WHAT NEEDS TO BE DONE: Print, from the listing below, the lines starting at the line containing "This screenshot has height=576, width=1024." and ending at the line containing "Click the word Pack in first row", exactly as they stand, and print nothing else.

LISTED ENTRIES:
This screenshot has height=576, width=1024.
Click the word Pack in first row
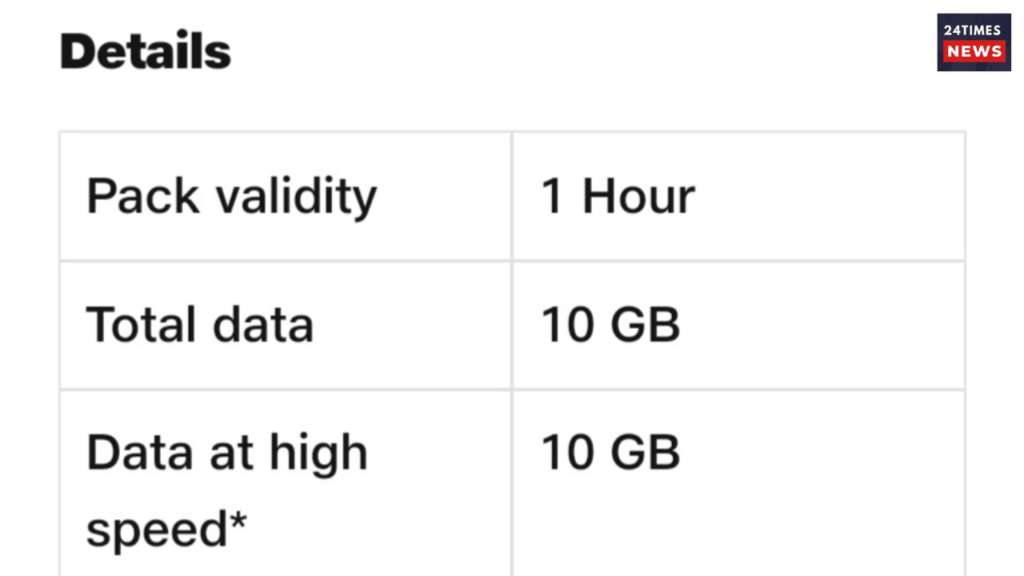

--

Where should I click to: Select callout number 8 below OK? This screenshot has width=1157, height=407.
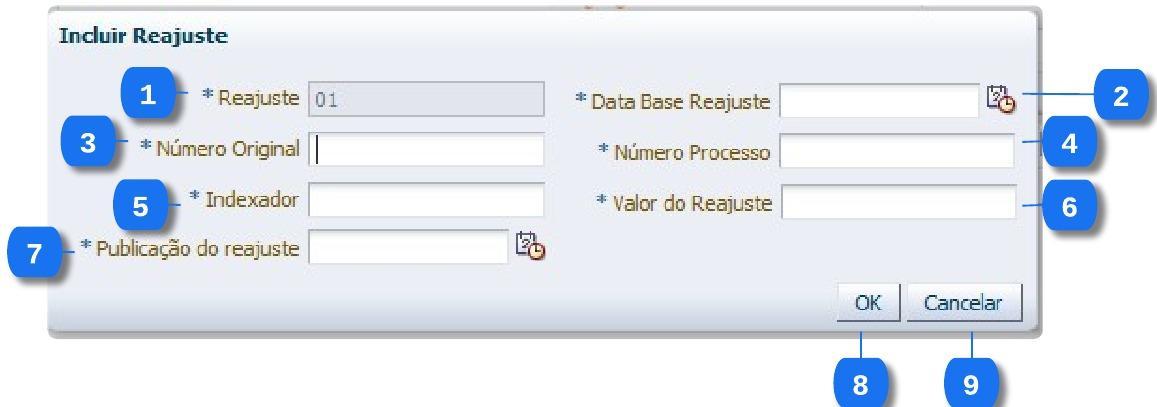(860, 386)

...

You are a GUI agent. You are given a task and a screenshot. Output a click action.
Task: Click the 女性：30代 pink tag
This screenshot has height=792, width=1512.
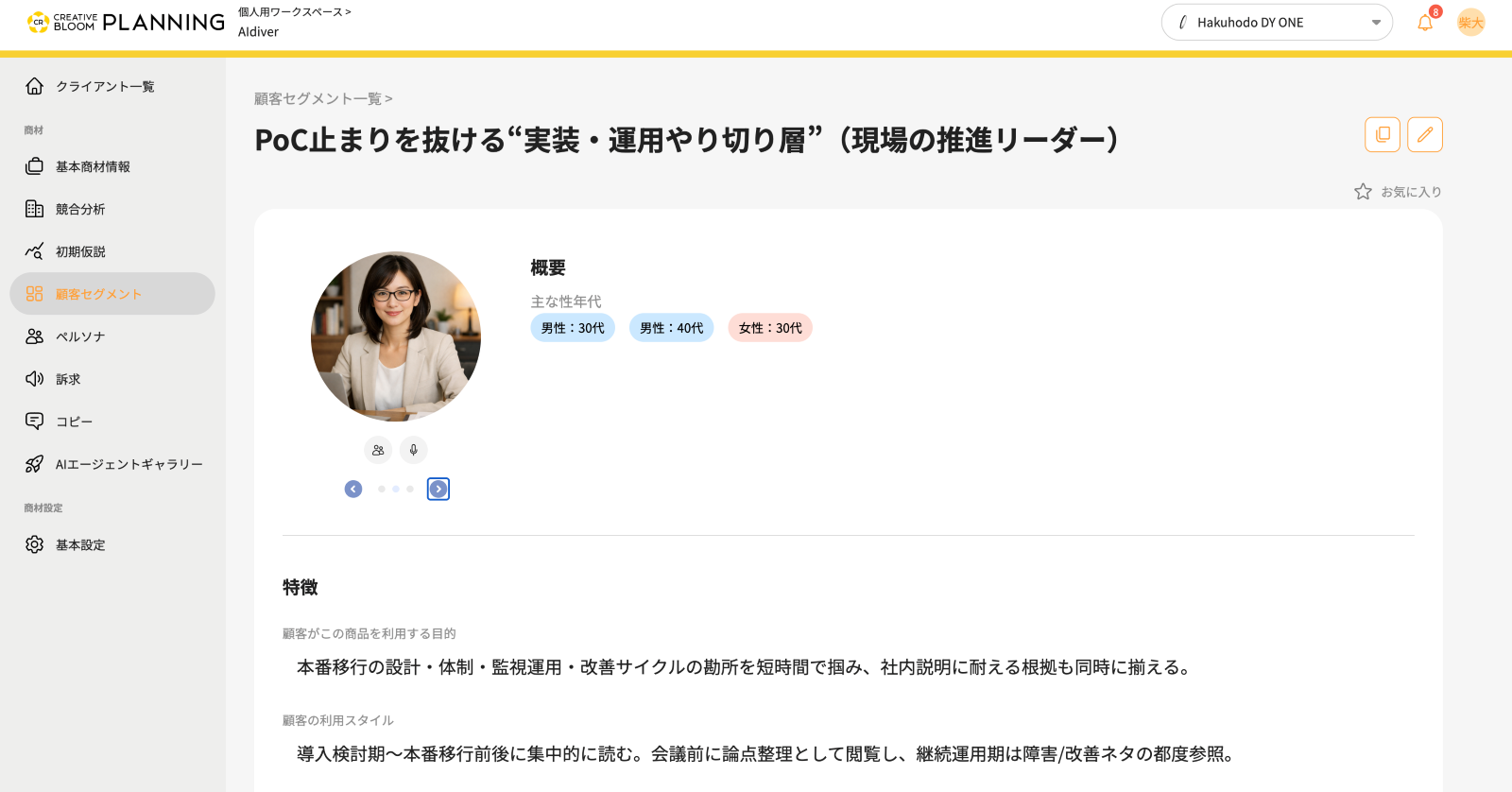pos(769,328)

TASK RESPONSE:
This screenshot has height=576, width=1024.
Click the word Pack in first row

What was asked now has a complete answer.